Task directions » Could you print each of the records below exactly?

Data shown »

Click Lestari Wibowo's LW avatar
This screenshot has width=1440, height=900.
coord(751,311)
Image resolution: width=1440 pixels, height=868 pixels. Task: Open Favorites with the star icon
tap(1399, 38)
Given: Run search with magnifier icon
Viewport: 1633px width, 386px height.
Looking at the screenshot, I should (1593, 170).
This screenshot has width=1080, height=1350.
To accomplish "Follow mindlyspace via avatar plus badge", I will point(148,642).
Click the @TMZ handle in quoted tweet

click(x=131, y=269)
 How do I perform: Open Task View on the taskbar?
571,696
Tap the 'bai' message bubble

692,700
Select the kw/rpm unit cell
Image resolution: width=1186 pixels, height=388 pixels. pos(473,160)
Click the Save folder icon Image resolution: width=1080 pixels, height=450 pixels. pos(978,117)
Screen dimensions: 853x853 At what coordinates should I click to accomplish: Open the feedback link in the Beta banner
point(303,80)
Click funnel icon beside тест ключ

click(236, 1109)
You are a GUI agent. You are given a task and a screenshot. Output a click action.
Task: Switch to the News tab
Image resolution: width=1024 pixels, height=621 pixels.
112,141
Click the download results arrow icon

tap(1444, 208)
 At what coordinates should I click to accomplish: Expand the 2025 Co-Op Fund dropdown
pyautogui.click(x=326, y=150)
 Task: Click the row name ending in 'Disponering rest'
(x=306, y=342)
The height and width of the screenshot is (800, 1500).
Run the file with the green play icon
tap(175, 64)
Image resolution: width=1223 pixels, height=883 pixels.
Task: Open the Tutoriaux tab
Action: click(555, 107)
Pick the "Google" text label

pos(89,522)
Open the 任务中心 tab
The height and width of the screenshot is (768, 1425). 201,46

Output for this task »
Click Lestari Wibowo's LW avatar
This screenshot has width=1440, height=900.
coord(751,311)
Image resolution: width=1440 pixels, height=868 pixels. Task: Open Favorites with the star icon
tap(1399, 38)
Given: Run search with magnifier icon
Viewport: 1633px width, 386px height.
Looking at the screenshot, I should (1593, 170).
This screenshot has width=1080, height=1350.
To accomplish "Follow mindlyspace via avatar plus badge", I will point(148,642).
Click the @TMZ handle in quoted tweet

click(x=131, y=269)
 How do I perform: Open Task View on the taskbar?
571,696
Tap the 'bai' message bubble

692,700
Select the kw/rpm unit cell
Image resolution: width=1186 pixels, height=388 pixels. pos(473,160)
Click the Save folder icon Image resolution: width=1080 pixels, height=450 pixels. pos(978,117)
Screen dimensions: 853x853 At what coordinates should I click to accomplish: Open the feedback link in the Beta banner
point(303,80)
Click funnel icon beside тест ключ

click(236, 1109)
You are a GUI agent. You are given a task and a screenshot. Output a click action.
Task: Switch to the News tab
Image resolution: width=1024 pixels, height=621 pixels.
112,141
Click the download results arrow icon

tap(1444, 208)
 At what coordinates should I click to accomplish: Expand the 2025 Co-Op Fund dropdown
pyautogui.click(x=326, y=150)
 Task: Click the row name ending in 'Disponering rest'
(x=306, y=342)
The height and width of the screenshot is (800, 1500).
Run the file with the green play icon
tap(175, 64)
Image resolution: width=1223 pixels, height=883 pixels.
Task: Open the Tutoriaux tab
Action: click(555, 107)
Pick the "Google" text label

pos(89,522)
Open the 任务中心 tab
The height and width of the screenshot is (768, 1425). 201,46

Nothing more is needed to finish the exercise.